April 30, 2019 Dan Wilson

Where have all the ads gone?

I recently had the pleasure of watching Jana Eisenstein present in Amsterdam. She quoted a stat from Neilsen that 9 trillion linear TV ads will disappear from TV screens in five years in the USA. This is an interesting stat – basically it is half of all linear TV ads in the USA.

That is a lot of ads. This is predominantly driven by falling viewership as people turn to services like Netflix etc. for content, but the implications for this are unclear. On the one hand, the remaining linear TV viewers may be lower income households with less disposable income for OTT services. On the other, fewer viewers means scarcity which drives higher yields.

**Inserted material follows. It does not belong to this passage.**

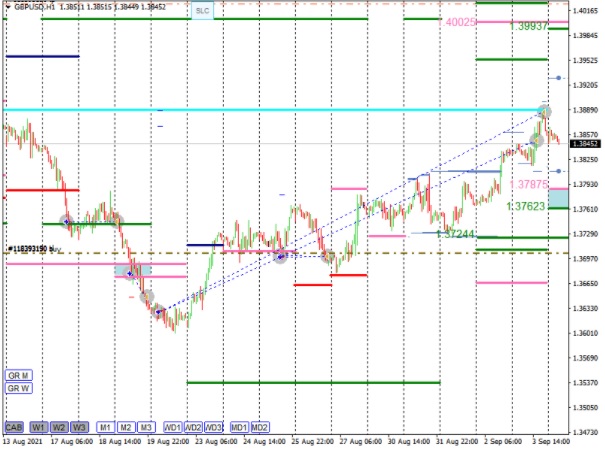Click the M1 level button
The width and height of the screenshot is (605, 449).
click(x=105, y=427)
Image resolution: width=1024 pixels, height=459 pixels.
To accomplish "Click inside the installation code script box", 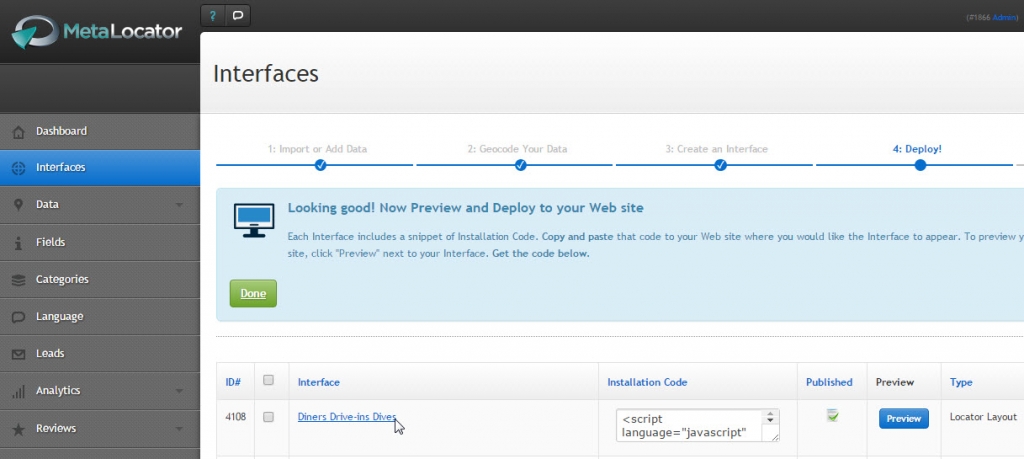I will (x=691, y=426).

I think the former is more likely. A smaller, potentially less desirable (from an advertiser perspective) audience should mean that the cost of media goes down dramatically, which is at odds with the current push by broadcasters everywhere to secure higher rates. According to Media Post TV upfront revenues are forecast to climb 2.5% in the USA to over $21 billion. Emarketer claim that this is due to the scarcity of viewership – which doesn’t make much sense from my position, I’d take the opposite view that a less desirable in smaller volume against something with a fixed output means prices fall.

The ability to take positions on media is a key part of LMX. Whilst we don’t dictate the price we do allow trades to be made in media – TV is a great market to speculate on: It’s large, liquid and isn’t going away anytime soon. I may be right on where the price goes, I may not – this isn’t an investment thesis, but it is a reminder that there is a better way to buy and sell advertising. And that way is on a market based on a financial market.